- **Extract to read**:
::::
Genre and Power

The question of genre is, I believe, extremely important.

The piece "Genre, Intertextuality, and Social Power" Bauman and Briggs begin with delineation of the history of ethnographic writing in order to arrive to understanding how genre plays out in power relations. Evoking Vladimir Propp, who discovered that the structure of fairy tail is preserved albeit the content may vary, and engaging with Boasian writing (produced by Boas and his students; for them, the genre of ethnographic writing was primarily the means of organizing gathered material), they identify the differences between approaches to genre, among which "The most significant dimension of contrast among formal perspectives on genre distinguishes those approaches that identify the formal organization of genre as an immanent, normative, structuring property of texts from those that view generic form as a conventionalized but flexible and open-ended set of expectations concerning the organization of formal means and structures in discursive practice." (144).

This division seems to not necessarily be so contrastive in nature. Genre might be a structuring property of texts and simultaneously a flexible set of expectations. The lack of clarity of the defining genre is telling, in the authors’ consideration, of the fat that it is the under-theorized problem in linguistic anthropology. (The article is written in 1991 but the clarity of the issue, I’d suggest, has only diminished, if anything, since then.) For Bakhtin, genre was an important subject of constant writing. With the shift from text to performance, the question of genre has only increased in its significance. Bringing the discussion to the discourse of intertextuality and dialogism of creative forms, the written work begins to exist on the "intersection of textual surfaces" (Kristeva), that is to say, within multiple intersecting (competing, interchanging, contesting each other and supporting each other) contexts. 

Therefore, "We would argue, similarly, that genre cannot fruitfully be characterized as a facet of the immanent properties of particular texts or performances. Like reported speech, genre is quintessentially intertextual" (147), that is to say, does not exist "objectively," as given, but depends on context.
::::
- **Provided data**:
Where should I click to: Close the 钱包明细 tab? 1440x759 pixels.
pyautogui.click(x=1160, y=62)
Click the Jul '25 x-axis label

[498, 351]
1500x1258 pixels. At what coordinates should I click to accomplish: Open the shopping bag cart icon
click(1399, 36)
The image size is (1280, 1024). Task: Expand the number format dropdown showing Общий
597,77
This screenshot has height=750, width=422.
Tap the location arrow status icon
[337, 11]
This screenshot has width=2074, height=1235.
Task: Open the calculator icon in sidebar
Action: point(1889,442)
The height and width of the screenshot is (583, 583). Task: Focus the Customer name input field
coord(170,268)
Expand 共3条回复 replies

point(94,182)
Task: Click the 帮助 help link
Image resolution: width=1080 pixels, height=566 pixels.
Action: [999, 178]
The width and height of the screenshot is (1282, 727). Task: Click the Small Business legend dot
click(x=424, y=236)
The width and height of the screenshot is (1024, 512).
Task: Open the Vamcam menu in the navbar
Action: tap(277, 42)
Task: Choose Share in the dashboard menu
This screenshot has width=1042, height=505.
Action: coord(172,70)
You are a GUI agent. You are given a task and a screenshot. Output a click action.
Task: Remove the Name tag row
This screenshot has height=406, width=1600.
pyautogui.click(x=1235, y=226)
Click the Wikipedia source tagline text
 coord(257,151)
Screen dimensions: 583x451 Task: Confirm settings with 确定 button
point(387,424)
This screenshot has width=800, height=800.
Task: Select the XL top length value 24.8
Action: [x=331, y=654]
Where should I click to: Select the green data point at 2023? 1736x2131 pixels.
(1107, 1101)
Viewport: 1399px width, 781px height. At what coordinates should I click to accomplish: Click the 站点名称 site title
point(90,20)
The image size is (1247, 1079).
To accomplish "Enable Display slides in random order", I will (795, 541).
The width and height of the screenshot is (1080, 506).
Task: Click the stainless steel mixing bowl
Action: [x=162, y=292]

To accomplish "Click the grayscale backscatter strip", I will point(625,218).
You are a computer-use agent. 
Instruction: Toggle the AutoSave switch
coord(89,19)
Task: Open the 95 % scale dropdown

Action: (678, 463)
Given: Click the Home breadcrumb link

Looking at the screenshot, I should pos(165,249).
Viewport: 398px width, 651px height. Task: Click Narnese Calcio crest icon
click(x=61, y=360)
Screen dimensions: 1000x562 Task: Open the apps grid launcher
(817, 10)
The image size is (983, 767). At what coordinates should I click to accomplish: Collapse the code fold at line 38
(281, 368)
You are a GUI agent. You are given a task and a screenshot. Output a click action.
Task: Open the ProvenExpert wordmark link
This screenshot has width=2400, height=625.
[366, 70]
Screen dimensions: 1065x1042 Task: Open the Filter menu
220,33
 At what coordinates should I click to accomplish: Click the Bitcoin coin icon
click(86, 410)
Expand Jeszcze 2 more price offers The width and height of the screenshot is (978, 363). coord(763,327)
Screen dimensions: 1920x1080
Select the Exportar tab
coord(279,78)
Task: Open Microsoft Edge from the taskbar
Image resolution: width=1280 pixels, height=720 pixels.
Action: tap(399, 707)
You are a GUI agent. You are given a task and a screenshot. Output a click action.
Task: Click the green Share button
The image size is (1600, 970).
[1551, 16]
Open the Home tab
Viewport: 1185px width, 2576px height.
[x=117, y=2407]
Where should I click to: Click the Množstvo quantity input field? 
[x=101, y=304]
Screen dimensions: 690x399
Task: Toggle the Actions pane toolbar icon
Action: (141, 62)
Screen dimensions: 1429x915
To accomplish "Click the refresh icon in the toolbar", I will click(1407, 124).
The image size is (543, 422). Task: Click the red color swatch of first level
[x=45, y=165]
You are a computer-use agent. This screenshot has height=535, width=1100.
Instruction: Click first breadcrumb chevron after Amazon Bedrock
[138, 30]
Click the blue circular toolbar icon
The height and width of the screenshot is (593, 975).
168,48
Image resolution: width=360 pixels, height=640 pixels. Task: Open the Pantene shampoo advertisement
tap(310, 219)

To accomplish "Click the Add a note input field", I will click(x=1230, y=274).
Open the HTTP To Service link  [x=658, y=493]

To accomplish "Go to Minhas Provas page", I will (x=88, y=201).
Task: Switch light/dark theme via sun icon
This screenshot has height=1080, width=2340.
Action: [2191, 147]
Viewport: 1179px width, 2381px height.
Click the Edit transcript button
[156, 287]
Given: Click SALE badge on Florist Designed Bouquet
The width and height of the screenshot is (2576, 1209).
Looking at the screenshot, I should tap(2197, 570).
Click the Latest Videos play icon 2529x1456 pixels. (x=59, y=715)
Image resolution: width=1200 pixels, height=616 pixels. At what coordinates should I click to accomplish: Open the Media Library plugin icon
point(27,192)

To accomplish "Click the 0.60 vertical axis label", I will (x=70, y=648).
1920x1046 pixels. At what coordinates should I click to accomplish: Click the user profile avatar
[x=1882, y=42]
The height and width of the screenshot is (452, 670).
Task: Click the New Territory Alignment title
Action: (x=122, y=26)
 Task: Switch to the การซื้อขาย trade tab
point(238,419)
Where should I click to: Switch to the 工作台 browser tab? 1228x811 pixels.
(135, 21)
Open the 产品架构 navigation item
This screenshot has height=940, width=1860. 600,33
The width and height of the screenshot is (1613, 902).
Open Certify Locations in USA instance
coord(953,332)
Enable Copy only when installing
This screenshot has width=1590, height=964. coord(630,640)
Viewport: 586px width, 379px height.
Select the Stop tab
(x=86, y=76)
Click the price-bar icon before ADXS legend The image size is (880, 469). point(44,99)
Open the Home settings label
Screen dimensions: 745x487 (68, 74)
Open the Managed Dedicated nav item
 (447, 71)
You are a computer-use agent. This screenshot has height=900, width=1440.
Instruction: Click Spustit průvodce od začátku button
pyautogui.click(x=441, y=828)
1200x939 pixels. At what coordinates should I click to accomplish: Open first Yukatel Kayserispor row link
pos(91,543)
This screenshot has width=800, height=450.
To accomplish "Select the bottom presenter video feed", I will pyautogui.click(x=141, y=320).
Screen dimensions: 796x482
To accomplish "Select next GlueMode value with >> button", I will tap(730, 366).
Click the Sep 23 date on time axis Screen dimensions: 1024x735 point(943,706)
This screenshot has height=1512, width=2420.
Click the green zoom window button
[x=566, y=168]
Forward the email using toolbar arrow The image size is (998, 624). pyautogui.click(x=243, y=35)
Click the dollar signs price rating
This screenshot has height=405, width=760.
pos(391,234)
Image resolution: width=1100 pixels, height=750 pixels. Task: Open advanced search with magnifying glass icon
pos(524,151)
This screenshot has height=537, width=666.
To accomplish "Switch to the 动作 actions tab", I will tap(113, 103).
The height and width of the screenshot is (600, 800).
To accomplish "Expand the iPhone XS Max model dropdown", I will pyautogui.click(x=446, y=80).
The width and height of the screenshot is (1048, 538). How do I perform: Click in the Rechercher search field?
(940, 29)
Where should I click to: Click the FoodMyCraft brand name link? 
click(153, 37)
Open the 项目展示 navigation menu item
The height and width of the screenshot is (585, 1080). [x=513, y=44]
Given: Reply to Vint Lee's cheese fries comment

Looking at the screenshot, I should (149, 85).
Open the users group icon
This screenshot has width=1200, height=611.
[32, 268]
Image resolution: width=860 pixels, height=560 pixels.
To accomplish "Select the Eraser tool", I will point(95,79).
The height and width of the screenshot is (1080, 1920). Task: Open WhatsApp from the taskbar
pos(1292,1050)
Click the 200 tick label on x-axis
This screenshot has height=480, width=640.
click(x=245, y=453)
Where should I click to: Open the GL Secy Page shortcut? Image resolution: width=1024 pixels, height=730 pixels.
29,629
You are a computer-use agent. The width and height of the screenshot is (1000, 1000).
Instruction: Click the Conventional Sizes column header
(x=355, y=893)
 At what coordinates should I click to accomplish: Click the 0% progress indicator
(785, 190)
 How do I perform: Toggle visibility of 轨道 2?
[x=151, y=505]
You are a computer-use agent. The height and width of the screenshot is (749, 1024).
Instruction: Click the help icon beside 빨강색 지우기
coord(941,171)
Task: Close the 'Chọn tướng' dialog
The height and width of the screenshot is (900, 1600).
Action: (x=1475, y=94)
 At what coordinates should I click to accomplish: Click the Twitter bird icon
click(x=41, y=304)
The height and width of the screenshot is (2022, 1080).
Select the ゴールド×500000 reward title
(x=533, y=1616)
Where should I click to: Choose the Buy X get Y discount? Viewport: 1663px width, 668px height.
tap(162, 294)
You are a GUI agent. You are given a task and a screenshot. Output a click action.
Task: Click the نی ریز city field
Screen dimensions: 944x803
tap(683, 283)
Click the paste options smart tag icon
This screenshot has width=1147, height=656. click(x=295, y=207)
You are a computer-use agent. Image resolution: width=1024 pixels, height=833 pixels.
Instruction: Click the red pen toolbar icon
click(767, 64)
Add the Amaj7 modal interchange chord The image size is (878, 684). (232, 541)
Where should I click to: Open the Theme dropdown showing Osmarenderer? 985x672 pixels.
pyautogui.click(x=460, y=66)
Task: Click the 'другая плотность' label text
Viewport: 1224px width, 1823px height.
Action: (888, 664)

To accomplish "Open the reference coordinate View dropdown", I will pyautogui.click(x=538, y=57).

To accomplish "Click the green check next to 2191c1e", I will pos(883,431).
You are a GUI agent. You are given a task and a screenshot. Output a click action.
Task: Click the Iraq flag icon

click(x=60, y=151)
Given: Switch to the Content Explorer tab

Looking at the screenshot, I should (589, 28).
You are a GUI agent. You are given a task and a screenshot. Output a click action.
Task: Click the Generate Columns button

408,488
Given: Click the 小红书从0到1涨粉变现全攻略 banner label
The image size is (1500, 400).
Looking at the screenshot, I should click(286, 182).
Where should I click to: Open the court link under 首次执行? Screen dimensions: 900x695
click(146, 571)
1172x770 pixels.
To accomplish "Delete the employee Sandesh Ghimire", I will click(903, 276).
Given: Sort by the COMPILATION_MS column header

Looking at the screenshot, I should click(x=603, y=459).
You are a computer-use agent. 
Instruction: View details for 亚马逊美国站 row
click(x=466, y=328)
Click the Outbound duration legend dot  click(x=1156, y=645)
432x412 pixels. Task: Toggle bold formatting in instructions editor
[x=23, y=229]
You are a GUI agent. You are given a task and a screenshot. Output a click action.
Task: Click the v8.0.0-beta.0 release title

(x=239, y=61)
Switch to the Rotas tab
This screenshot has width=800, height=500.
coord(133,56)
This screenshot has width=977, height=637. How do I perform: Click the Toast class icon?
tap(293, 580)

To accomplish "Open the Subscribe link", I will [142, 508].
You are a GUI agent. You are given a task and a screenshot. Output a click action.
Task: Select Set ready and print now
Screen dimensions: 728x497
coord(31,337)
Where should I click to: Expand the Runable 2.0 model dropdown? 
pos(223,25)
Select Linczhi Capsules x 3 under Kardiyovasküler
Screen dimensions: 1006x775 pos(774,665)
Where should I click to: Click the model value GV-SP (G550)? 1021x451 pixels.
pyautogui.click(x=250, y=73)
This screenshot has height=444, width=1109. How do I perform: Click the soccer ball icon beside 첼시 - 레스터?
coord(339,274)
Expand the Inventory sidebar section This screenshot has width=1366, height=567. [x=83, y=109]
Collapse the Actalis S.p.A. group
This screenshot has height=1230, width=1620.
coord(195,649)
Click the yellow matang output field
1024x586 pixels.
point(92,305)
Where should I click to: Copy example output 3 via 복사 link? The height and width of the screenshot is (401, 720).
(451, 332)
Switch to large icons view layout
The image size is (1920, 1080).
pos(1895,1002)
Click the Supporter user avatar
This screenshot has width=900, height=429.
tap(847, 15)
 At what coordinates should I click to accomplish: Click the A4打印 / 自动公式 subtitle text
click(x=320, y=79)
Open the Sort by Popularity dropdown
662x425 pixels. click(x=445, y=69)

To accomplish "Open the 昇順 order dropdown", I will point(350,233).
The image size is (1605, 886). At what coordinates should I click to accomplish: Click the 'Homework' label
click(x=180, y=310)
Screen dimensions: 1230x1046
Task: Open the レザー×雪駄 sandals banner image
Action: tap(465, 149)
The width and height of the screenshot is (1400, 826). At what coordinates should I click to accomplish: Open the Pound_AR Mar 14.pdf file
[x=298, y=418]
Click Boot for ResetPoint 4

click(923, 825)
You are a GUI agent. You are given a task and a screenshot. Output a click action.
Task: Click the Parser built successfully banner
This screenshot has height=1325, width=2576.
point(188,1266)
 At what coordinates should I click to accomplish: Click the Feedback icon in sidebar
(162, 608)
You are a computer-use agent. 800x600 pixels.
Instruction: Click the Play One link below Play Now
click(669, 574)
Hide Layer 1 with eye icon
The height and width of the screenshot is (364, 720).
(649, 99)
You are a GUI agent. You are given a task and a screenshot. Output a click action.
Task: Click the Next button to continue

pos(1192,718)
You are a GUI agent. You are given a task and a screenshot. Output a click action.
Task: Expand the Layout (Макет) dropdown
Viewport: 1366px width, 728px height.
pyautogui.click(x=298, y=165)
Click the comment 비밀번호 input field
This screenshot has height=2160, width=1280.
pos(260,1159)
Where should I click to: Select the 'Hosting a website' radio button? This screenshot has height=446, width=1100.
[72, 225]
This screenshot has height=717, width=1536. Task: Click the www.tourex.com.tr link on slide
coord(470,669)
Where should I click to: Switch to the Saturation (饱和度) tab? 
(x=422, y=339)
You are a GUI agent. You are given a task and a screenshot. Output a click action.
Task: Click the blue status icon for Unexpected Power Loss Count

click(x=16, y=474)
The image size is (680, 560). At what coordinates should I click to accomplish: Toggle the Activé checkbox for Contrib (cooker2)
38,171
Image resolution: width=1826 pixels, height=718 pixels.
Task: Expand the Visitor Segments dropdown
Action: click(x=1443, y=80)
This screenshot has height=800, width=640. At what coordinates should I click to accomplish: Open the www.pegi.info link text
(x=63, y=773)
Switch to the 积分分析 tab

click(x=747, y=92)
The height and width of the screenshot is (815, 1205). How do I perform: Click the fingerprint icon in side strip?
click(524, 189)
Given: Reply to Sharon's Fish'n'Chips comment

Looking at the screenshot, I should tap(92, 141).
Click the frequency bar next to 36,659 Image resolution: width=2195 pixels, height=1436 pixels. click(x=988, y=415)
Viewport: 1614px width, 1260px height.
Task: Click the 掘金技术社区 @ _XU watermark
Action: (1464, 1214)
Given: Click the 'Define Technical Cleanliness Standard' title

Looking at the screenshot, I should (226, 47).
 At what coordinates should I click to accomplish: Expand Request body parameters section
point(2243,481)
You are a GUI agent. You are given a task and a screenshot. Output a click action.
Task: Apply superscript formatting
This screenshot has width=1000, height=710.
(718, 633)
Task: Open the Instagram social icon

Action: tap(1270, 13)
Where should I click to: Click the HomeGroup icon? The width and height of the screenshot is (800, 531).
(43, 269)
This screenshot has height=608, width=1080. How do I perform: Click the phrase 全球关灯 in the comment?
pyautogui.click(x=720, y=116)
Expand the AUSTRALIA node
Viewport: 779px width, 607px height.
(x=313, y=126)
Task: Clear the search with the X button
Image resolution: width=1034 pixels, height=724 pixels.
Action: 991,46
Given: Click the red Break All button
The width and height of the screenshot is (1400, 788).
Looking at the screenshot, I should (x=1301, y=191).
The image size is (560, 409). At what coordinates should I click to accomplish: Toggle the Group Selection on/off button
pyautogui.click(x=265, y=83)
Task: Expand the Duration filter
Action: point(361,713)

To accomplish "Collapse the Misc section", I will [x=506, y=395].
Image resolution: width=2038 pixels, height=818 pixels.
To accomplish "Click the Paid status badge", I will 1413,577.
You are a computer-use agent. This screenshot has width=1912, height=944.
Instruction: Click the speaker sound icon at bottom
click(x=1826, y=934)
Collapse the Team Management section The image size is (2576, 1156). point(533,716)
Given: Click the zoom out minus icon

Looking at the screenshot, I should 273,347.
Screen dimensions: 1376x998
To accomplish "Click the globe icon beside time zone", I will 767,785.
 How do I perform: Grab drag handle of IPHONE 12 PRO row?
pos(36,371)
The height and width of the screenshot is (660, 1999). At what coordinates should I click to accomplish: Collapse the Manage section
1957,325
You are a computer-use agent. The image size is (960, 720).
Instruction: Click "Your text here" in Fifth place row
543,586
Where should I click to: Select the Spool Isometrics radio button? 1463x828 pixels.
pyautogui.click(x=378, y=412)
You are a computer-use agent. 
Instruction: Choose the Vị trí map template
::::
- **Tasks for this exercise**:
A – According to the essay on genre and power, in what year was the Bauman and Briggs article written?
B – Carry on the essay on genre and power from its last sentence.

- **Results of the tasks**:
A – 1991

B –
"When viewed diachronically or vertically, the fit between a particular text and its generic model—as well as other tokens of the same genre—is never perfect; to paraphrase Sapir, we might say that all genres leak. Generic frameworks thus never provide sufficient means of producing and receiving discourse. Some elements of contextualization creep in, fashioning indexical connections to the ongoing discourse, social interaction, broader social relations, and the particular historical juncture(s) at which the discourse is produced and received. […] The process of linking particular utterances to generic models thus necessarily
produces an intertextual gap." (149)

Ultimately the question of genre is political: "Invocations of genre provide powerful strategies for building what Anderson (1991(1983]) terms "imagined communities." (150) For example, "As in the Weyewa case, the
speech genres that comprise the "talk of the elders of bygone days"
among Spanish speakers in New Mexico play a key role in this process" (150).

The question of power, therefore, is a question of powerful narratives the production of which is structured around the axis of genre. "Intertextual gaps" are widened, narrowed, erased, deepened, and downplayed depending on goals of the ruling classes.

"Naturalizing the connection between genre, gender, and emotional experience can in turn rationalize the subordinate status of particular social groups or categories of persons; Lutz’s (1990) discussion of the association between "emotionality" and the female in Western society provides a case in point." (158)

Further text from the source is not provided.